亚太结直肠癌风险评分系统在我国北方无症状人群筛查中的应用
Application of Asia-Pacific Colorectal Screening Score in Screening Asymptomatic Population in Northern China
投稿时间:2022-05-06  
DOI:10.11735/j.issn.1004-0242.2022.08.A005
中文关键词:  亚太结直肠癌筛查评分系统  高危人群  筛查
英文关键词:Asia-Pacific Colorectal Screening Score  high risk population  screening
基金项目:国家重大公共卫生服务专项-城市癌症早诊早治项目
作者单位
郭兰伟 郑州大学附属肿瘤医院/河南省肿瘤医院河南省肿瘤防控工程研究中心河南省肿瘤预防国际联合实验室河南省肿瘤防治研究办公室 
郑黎阳 郑州大学附属肿瘤医院/河南省肿瘤医院河南省肿瘤防控工程研究中心河南省肿瘤预防国际联合实验室河南省肿瘤防治研究办公室 
陈 琼 郑州大学附属肿瘤医院/河南省肿瘤医院河南省肿瘤防控工程研究中心河南省肿瘤预防国际联合实验室河南省肿瘤防治研究办公室 
刘 茵 郑州大学附属肿瘤医院/河南省肿瘤医院河南省肿瘤防控工程研究中心河南省肿瘤预防国际联合实验室河南省肿瘤防治研究办公室 
摘要点击次数: 591
全文下载次数: 192
中文摘要:
      摘 要: [目的] 评价亚太结直肠癌筛查评分系统(APCS)在我国北方无症状人群筛查中的应用价值。[方法] 采取整群抽样的方法,选取河南省40~74岁城市户籍无症状人群进行癌症危险因素调查和结肠镜检查,应用APCS计算每位研究对象患进展期肿瘤的危险分值,绘制受试者工作特征(ROC)曲线,并计算曲线下面积(AUC) 和95%可信区间(95%CI),并采用Logistic回归分析计算不同危险分层中患结直肠进展期肿瘤的OR值及95%CI。[结果] 共纳入无症状人群7 454例,接受结肠镜检查前评分,平均年龄(55.01±7.91)岁,进展期肿瘤检出率为1.50%。APCS分值范围为0~7分,预测的一致性好(P=0.886),区分能力一般(AUC为0.628,95%CI:0.579~0.678),但优于仅基于年龄变量的预测模型。以低风险组(0~1分)为对照组,中风险组(2~3分)和高风险组(4~7分)发生进展期肿瘤的风险分别为低风险组的1.97倍(95%CI:0.83~4.65)和4.07倍(95%CI:1.76~9.42)。
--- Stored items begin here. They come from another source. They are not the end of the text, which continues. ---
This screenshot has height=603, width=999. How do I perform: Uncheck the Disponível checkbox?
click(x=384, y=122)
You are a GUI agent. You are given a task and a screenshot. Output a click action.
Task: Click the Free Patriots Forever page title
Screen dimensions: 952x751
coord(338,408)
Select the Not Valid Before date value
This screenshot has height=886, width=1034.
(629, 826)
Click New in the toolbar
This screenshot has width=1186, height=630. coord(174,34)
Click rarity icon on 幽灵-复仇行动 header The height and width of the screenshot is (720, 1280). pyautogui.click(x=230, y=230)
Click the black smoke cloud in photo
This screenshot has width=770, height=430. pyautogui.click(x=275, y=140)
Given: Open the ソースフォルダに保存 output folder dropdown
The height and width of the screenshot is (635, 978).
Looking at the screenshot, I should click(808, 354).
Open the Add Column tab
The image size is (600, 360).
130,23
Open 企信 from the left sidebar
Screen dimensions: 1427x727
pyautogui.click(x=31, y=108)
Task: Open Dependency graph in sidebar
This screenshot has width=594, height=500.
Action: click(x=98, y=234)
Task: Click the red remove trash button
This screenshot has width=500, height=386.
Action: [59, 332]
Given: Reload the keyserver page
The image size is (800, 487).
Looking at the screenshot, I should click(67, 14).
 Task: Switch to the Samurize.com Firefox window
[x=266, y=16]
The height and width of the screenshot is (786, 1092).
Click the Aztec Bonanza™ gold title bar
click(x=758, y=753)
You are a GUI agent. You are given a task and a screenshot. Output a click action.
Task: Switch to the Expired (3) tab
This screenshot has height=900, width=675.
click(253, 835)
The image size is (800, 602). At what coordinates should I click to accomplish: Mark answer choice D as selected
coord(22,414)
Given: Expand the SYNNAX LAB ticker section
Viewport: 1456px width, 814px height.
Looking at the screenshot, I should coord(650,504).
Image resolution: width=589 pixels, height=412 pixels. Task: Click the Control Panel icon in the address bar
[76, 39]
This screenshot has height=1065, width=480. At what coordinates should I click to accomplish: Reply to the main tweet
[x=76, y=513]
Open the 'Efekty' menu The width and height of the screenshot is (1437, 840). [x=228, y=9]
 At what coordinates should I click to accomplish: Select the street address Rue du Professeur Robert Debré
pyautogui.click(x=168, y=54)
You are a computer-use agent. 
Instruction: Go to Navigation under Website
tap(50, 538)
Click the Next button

[结论] 基于年龄、性别、一级亲属结直肠癌家族史和吸烟构建的APCS是确定中国北方无症状人群进展期肿瘤风险的有用工具。
英文摘要:
      Abstract: [Purpose] To evaluate the application value of Asia-Pacific Colorectal Screening Score(APCS) in asymptomatic population screening in northern China. [Methods] A cluster sampling method was used to select the asymptomatic residents of 40~74 years old in Henan Province to investigate the risk factors and colonoscopy. A receiver operating characteristic(ROC) analysis was performed to calculate the area under the curve(AUC) and 95% confidence interval(95%CI) according to the APCS scoring system for each subject. Logistic regression analysis was used to calculate the odds ratio(OR) and 95% CI of advanced neoplasm in groups of different risks collected. [Results] Totally, there were 7 454 subjects with mean age of (55.01±7.91) years old, and the detection rate of advanced neoplasm was 1.50%. The APCS scores ranged from 0 to 7 and the predictions were consistent(P=0.886). The distinguishing ability was moderate(AUC=0.628, 95%CI:0.579~0.678), but better than the prediction model based on age only. Taking the average risk group(0~1 points) as control, the risk of developing advanced neoplasm in the moderate risk group(2~3 points) and the high risk group(4~7 points) were 1.97-fold(95%CI:0.83~4.65) and 4.07-fold(95%CI:1.76~9.42) respectively. [Conclusion] The APCS scoring system based on age, sex, family history of colorectal cancer in a first-degree relatives and smoking is a useful tool to determine the risk of advanced neoplasm in asymptomatic people in northern China.